Data extracted from a collection
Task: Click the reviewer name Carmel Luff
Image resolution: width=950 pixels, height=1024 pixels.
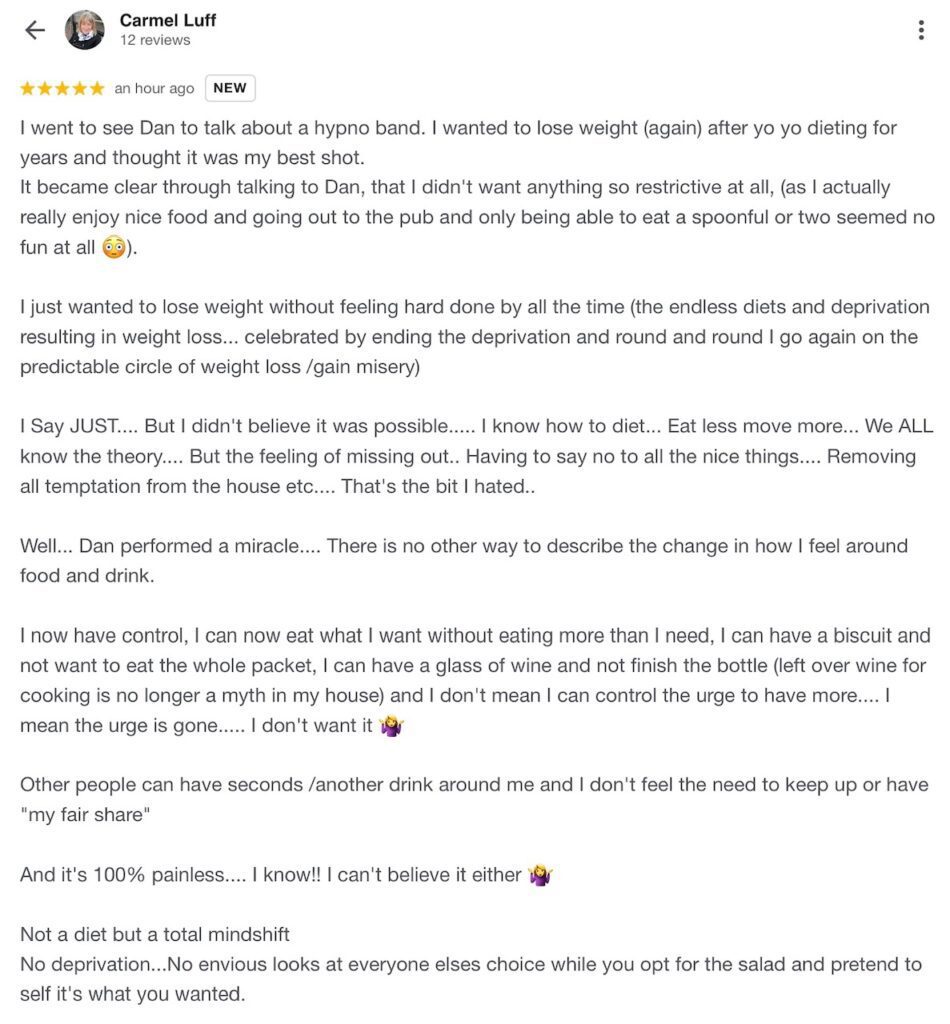Action: pyautogui.click(x=167, y=20)
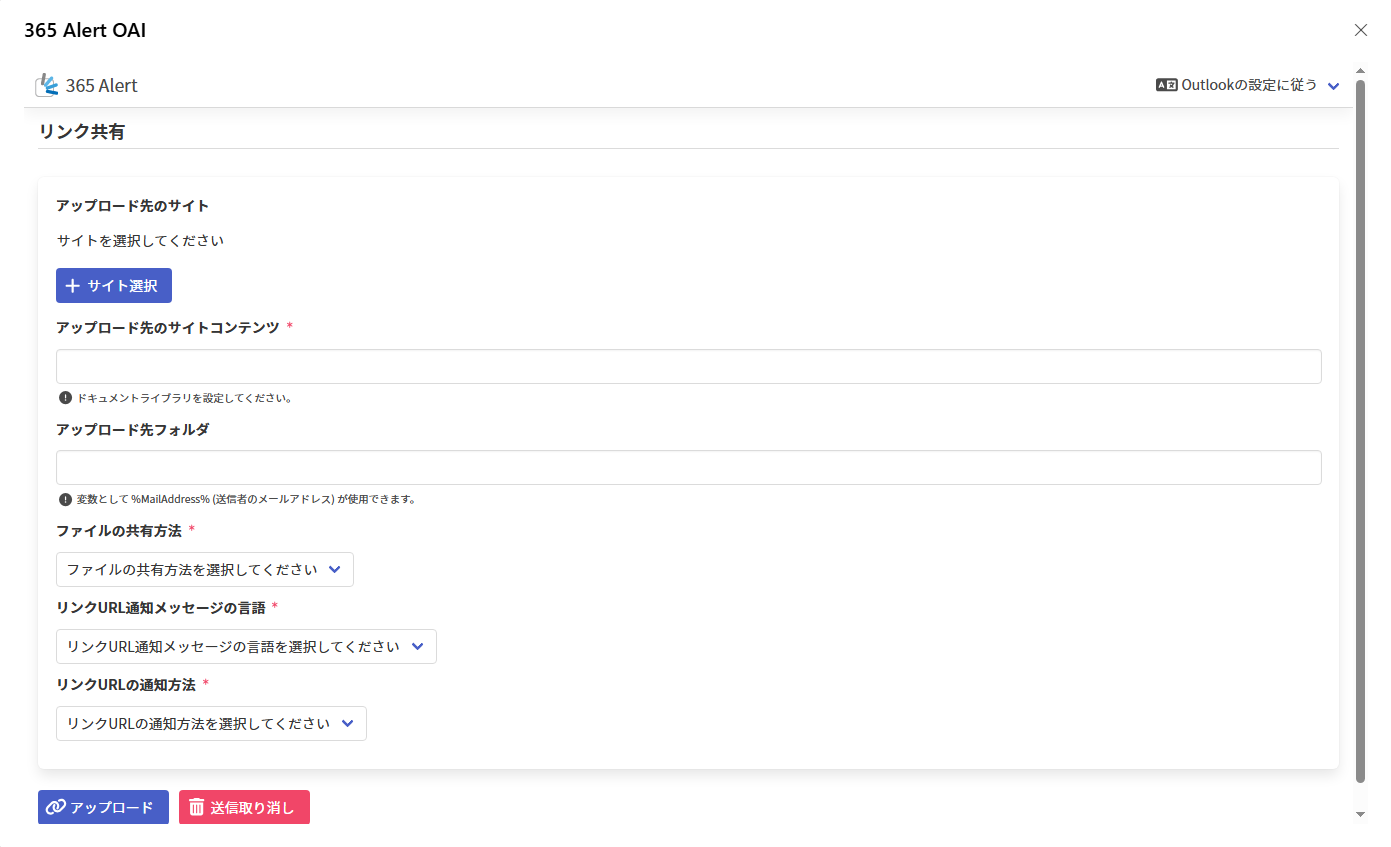
Task: Focus the アップロード先のサイトコンテンツ input field
Action: pyautogui.click(x=688, y=366)

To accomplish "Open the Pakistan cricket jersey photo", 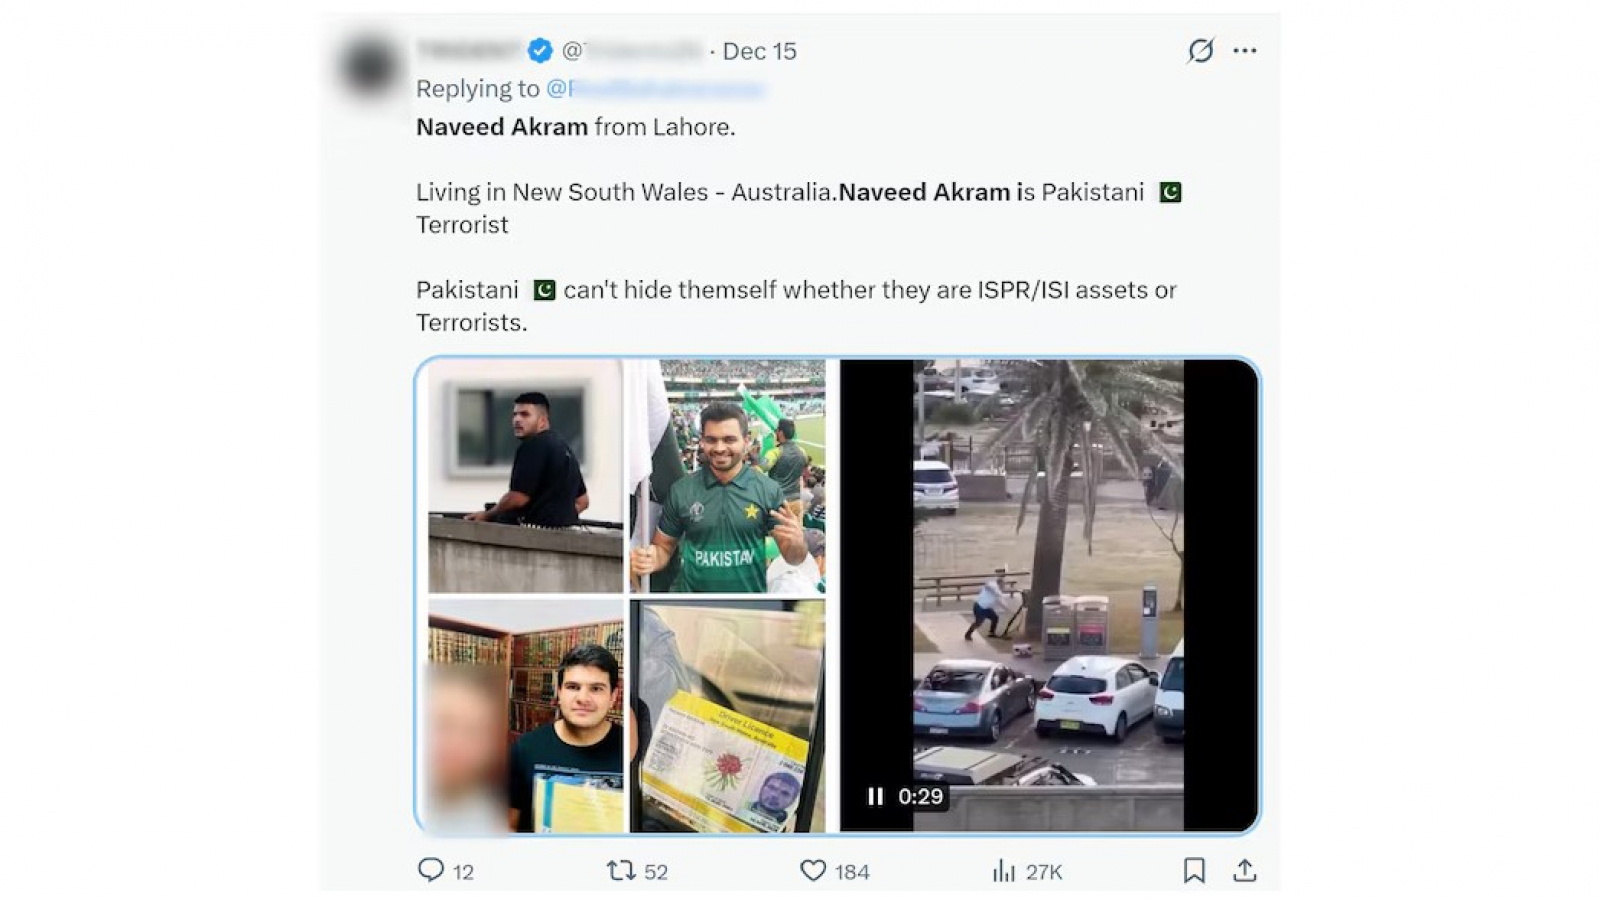I will (728, 476).
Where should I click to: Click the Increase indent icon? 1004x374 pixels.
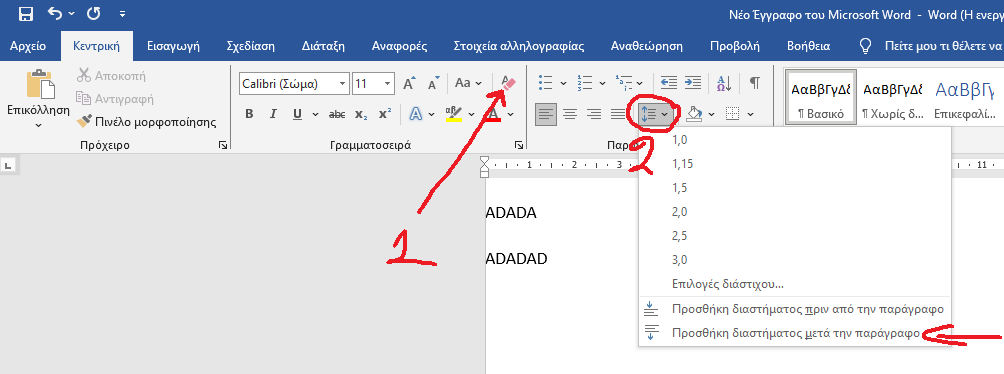coord(692,83)
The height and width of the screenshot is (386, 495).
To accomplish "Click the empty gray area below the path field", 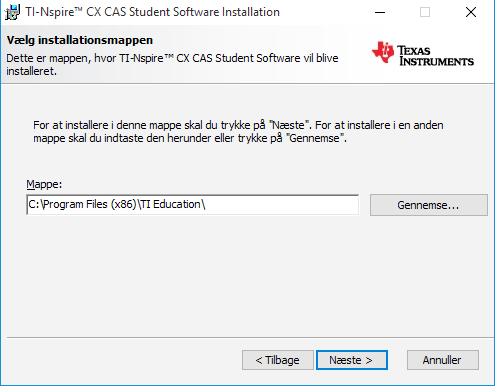I will [247, 277].
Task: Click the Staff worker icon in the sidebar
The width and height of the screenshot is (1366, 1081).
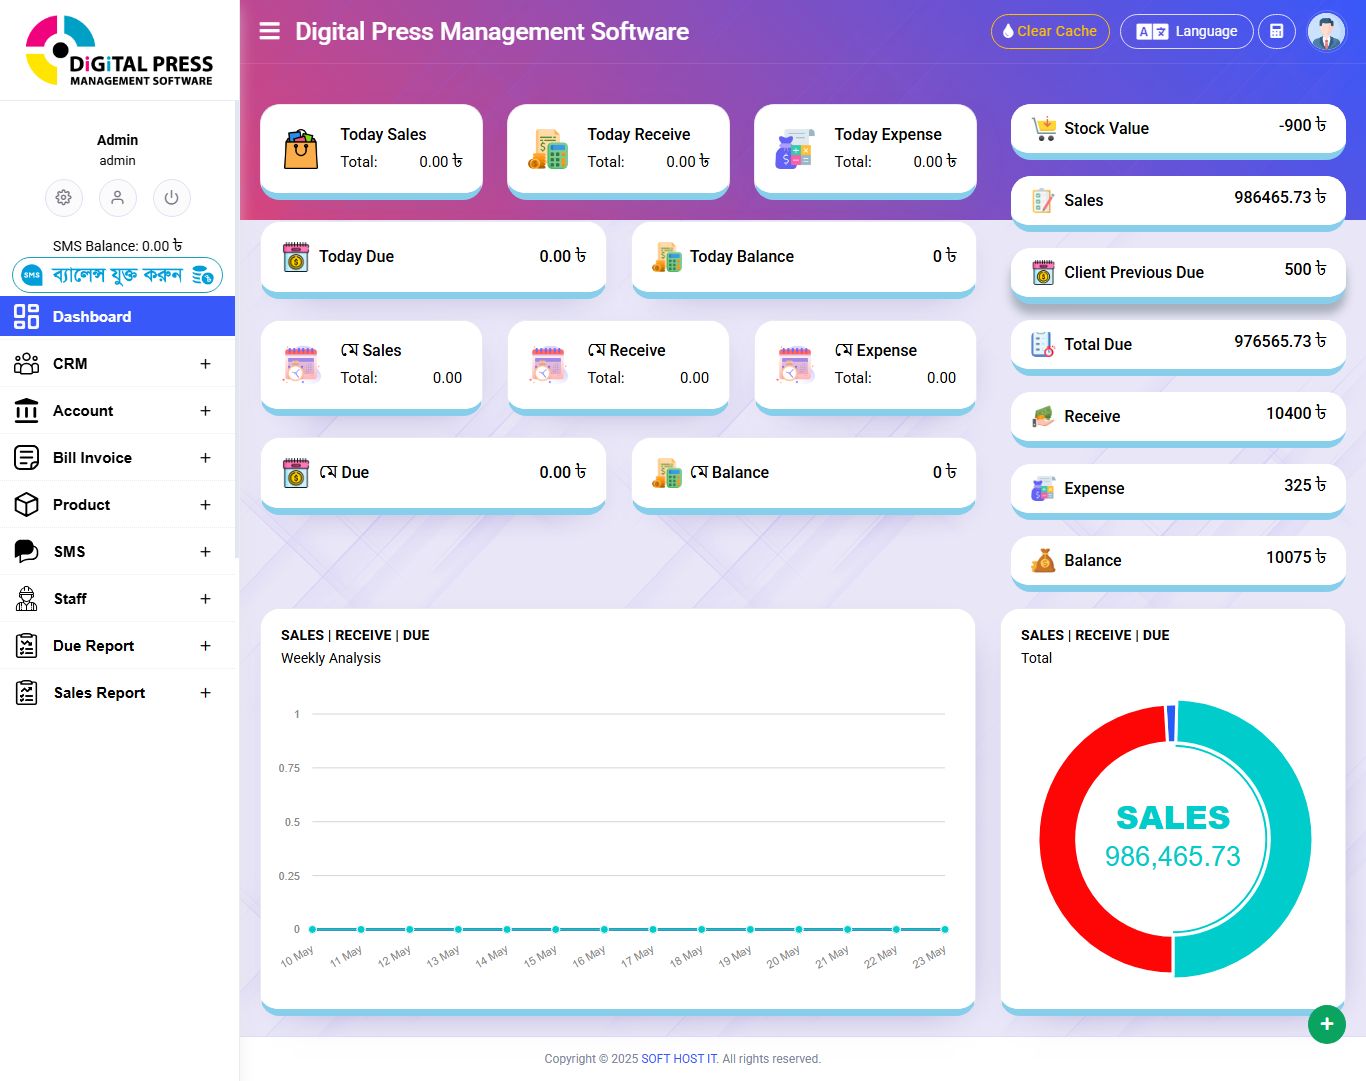Action: [26, 598]
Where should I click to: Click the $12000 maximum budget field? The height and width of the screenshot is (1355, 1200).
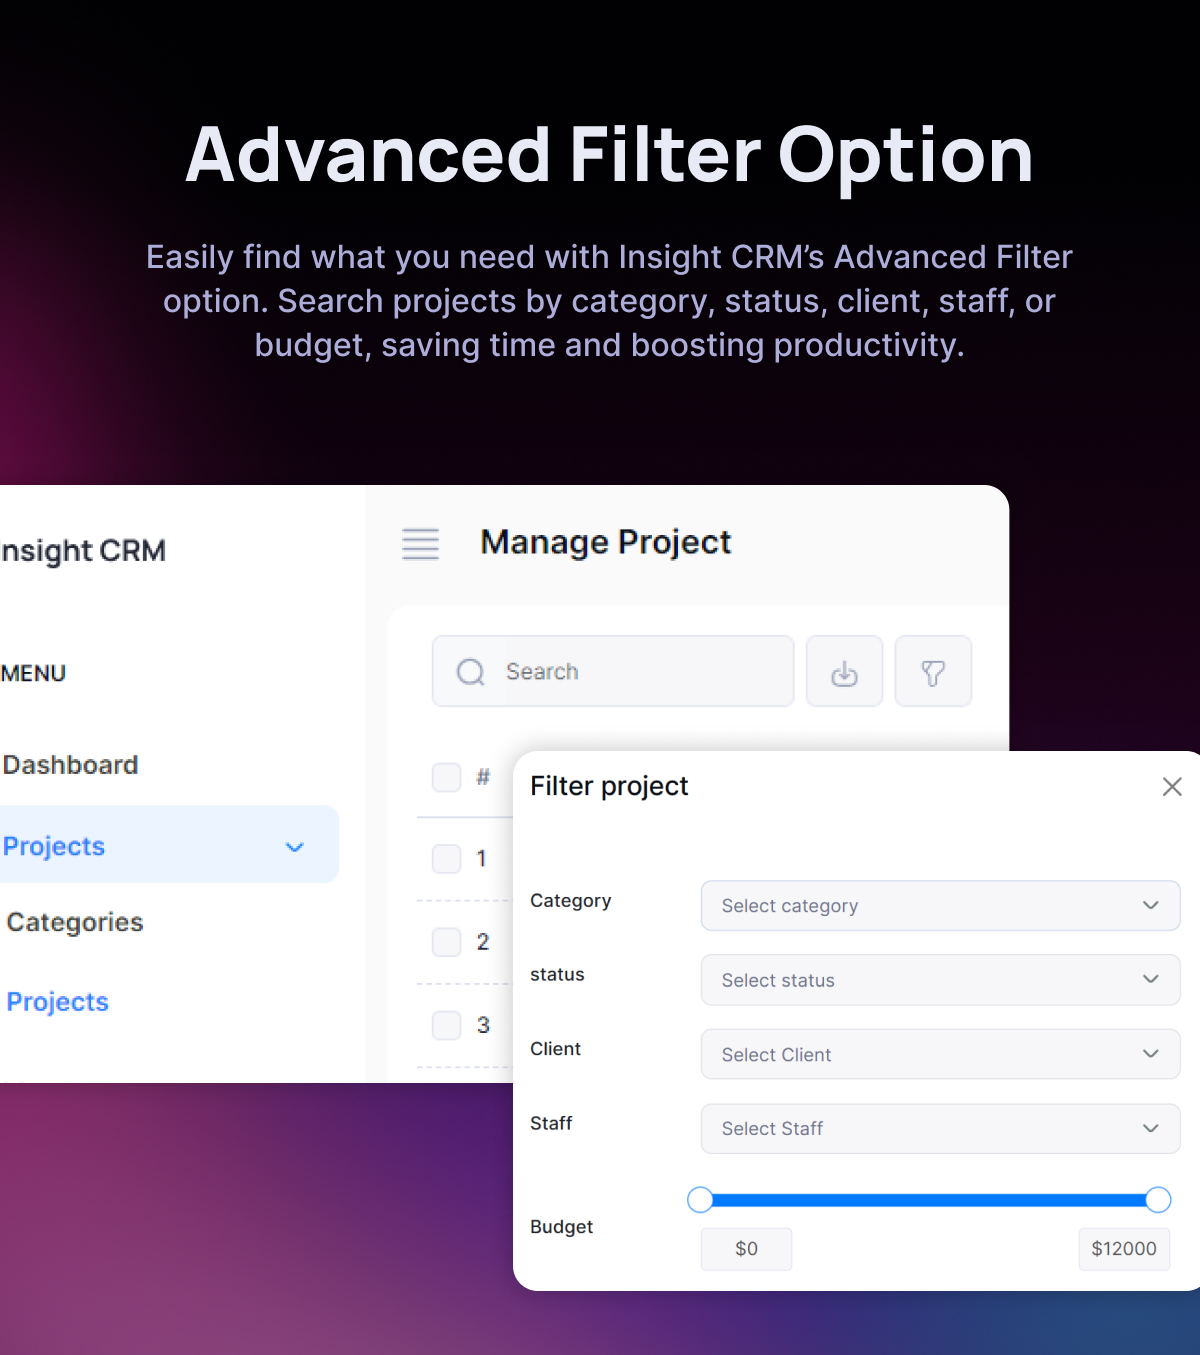click(1123, 1249)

YOUR OBJECTIVE ▸
Reproduce exactly, and only, the lines from the one containing "Task: Click the Staff" through the last line of the records above, both included, leaving out any pictures.

ANSWER SECTION ▸
Task: Click the Staff worker icon in the sidebar
The width and height of the screenshot is (1366, 1081).
Action: [26, 598]
Where should I click to: Click the $12000 maximum budget field? The height and width of the screenshot is (1355, 1200).
click(1123, 1249)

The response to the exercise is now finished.